TRAVAIL DEMANDÉ 1:
Relevez tous les titres d'œuvres mentionnés dans la critique des contes de Flaubert.
TRAVAIL DEMANDÉ 2:
Dans la critique des contes de Flaubert, recopiez mot pour mot le passage qui va de « Dans ce cadre » jusqu'à « le lui retirer... ».
TRAVAIL DEMANDÉ 3:
Rédigez la suite de la critique des contes de Flaubert, à partir de sa dernière phrase.

EXTRAIT À LIRE:
..........

Époque qui a été contemporaine (enfin, je veux dire dans la vie de l'auteur !), Moyen Âge et Antiquité... Trois périodes différentes pour chacun de ces contes, ayant pour point commun un personnage possédé par une foi religieuse inébranlable.
Un cœur simple :
Une histoire, avec plein d'élans autobiographiques, où une connaissance géographique enthousiaste de la Normandie, que seul peut avoir quelqu'un qui a vécu plusieurs années dans cette région, s'exprime avec une avalanche de détails. Mais cette dernière s'étend aussi à l'habitation, aux pièces, au plus petit objet avec lequel notre personnage principal, Félicité, domestique dévouée, va être en contact dans son quotidien. Flaubert voulait certainement revivre intensément des sensations de son propre passé et, tout aussi intensément, le faire saisir au lecteur.
Dans ce cadre pointilleux, on va suivre la vie triste, ponctuée de malheurs, du "cœur simple". On va suivre cette existence banale, qui ne l'est pas tant que cela, car il y a des richesses à découvrir partout, de sa jeunesse jusqu'à son dernier souffle. Un peu d'encens, un perroquet empaillé comme objet de divination... Et pourquoi pas, après tout, si le bonheur spirituel se trouve dans un perroquet empaillé, on n'a pas le droit de le lui retirer...
Un cœur simple dans une histoire simple, mais qui touche justement par sa simplicité...
La Légende de saint Julien l'Hospitalier :
On ne s'éloigne pas tant que cela de la Normandie, puisque d'après la toute dernière phrase du récit, c'est le vitrail de la cathédrale de Rouen qui a inspiré l'auteur de Madame Bovary. Mais on fait, tout de même, un sacré bond dans le passé. Bonjour légende moyenâgeuse...

..........

DONNÉES FOURNIES:
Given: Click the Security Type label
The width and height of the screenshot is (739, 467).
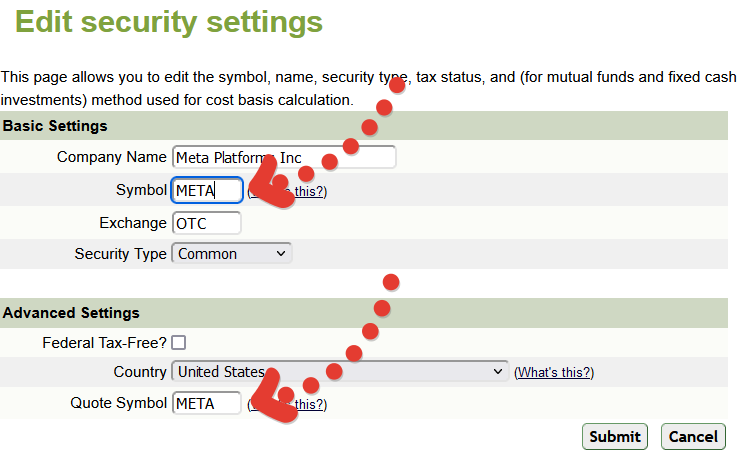Looking at the screenshot, I should pos(121,254).
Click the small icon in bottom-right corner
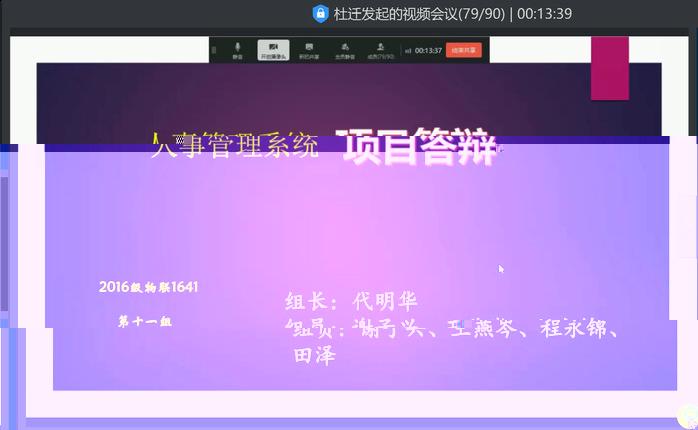 (687, 416)
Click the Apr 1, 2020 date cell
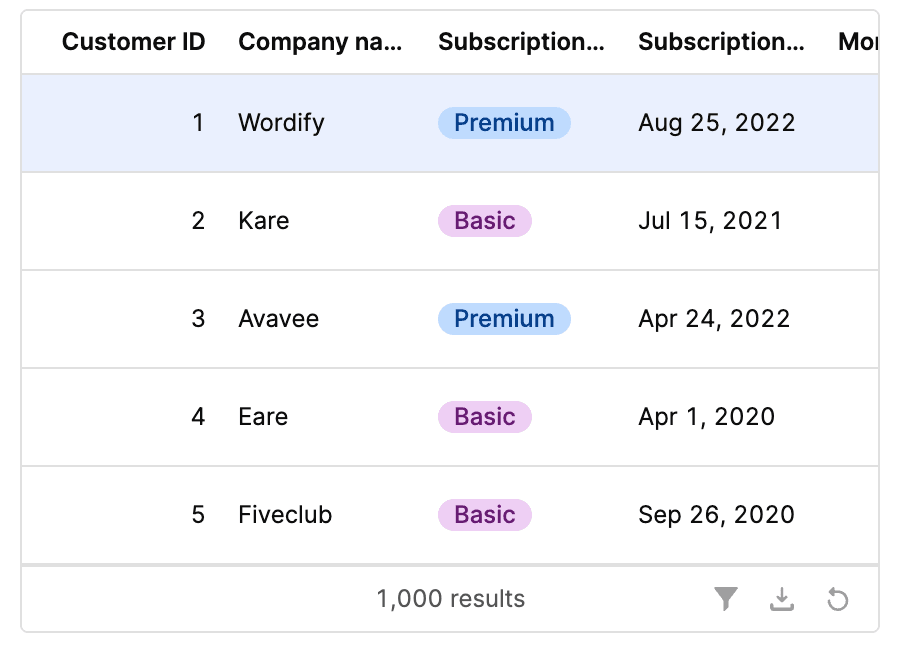The height and width of the screenshot is (658, 920). click(706, 417)
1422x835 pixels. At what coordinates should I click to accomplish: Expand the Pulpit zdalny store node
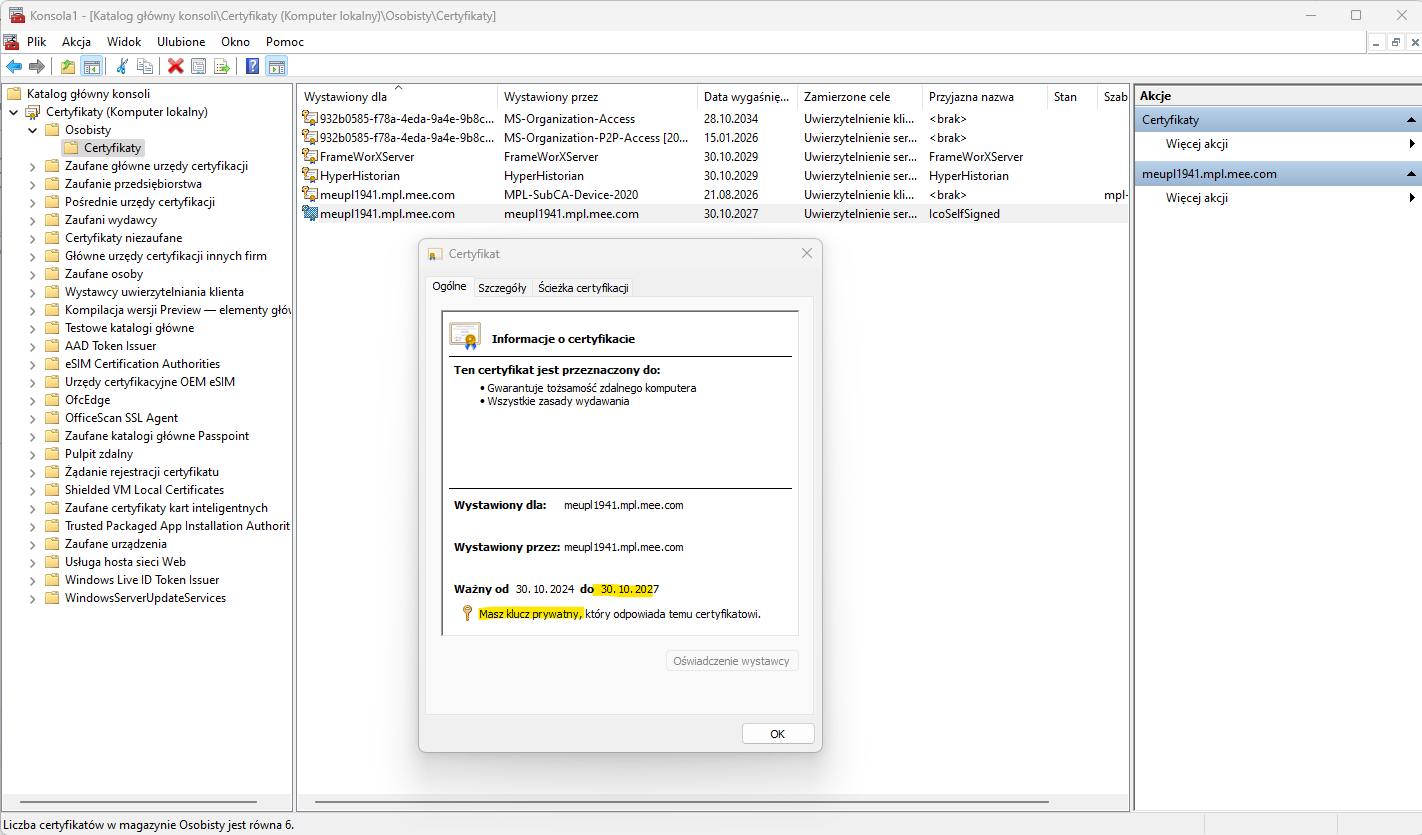pos(33,454)
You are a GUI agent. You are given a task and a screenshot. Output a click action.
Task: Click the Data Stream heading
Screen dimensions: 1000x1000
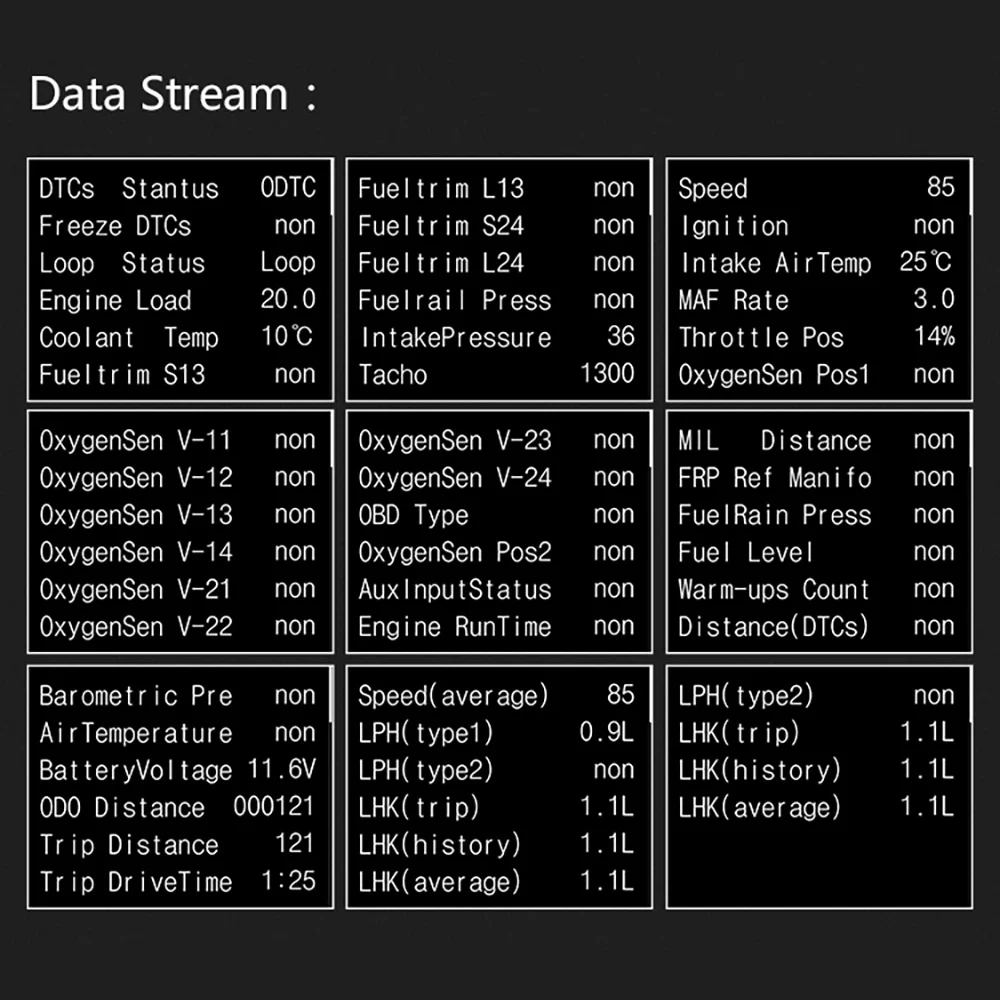pos(173,94)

..........

RÉPONSE 1:
Un cœur simple ; La Légende de saint Julien l'Hospitalier ; Madame Bovary

RÉPONSE 2:
Dans ce cadre pointilleux, on va suivre la vie triste, ponctuée de malheurs, du "cœur simple". On va suivre cette existence banale, qui ne l'est pas tant que cela, car il y a des richesses à découvrir partout, de sa jeunesse jusqu'à son dernier souffle. Un peu d'encens, un perroquet empaillé comme objet de divination... Et pourquoi pas, après tout, si le bonheur spirituel se trouve dans un perroquet empaillé, on n'a pas le droit de le lui retirer...

RÉPONSE 3:
C'est l'histoire déchirante d'un jeune homme pour qui tuer des animaux, juste pour détruire, juste pour l'odeur du sang, juste pour écraser impitoyablement le moindre souffle de vie, est une raison d'être, sa seule raison d'être. Un véritable holocauste qu'il paiera très cher, très très cher... Mais la rédemption sera au bout du chemin.
Non seulement, c'est mon conte préféré parmi les trois, mais je vais aller encore plus loin, il s'agit d'un des sommets de Flaubert. Son style est virtuose. On est plongé sans cesse dans un tourbillon de couleurs, de matières, de sensations contradictoires d'une représentation d'époque, où l'isotopie du Moyen-Âge n'a jamais pu s'étendre autant ici qu'ailleurs, avec un œil érudit, mais, on est aussi, bien évidemment, dans le merveilleux, on est dans le récit des vies de saints, enluminées par des moines copistes.
Autre grande richesse, on va être bouleversé par les dernières années de vie d'un être qui a été absolument détestable lors des premières.
Un récit d'une force peu commune...
Hérodias :
Un sacré saut dans le temps, mais aussi un sacré saut dans l'espace. Autant la Normandie nous semblait proche, autant le cadre de la légende du saint pouvait être situé par le lecteur dans une zone géographique proche, s'il le souhaitait, autant là, on va dans la citadelle de Machaerous, à l'orient de la Mer Morte... Un parfum d'exotisme vaporeux et lointain... Cela rappelle Salammbô...
Sauf que je ne me souviens pas d'une overdose aussi indigeste de personnages à Carthage. À tort, peut-être, mais cela, alors, était dilué dans la longueur d'un roman. Là, c'est la longueur d'une nouvelle. C'est difficile d'ingurgiter autant de personnages en aussi peu de lignes. On finit par ne plus savoir qui est qui. Flaubert avait certainement tenté de renouveler la réussite magistrale de l'aussi envoûtant que glaçant Salammbô dans un format plus court. Le résultat est une lecture pénible.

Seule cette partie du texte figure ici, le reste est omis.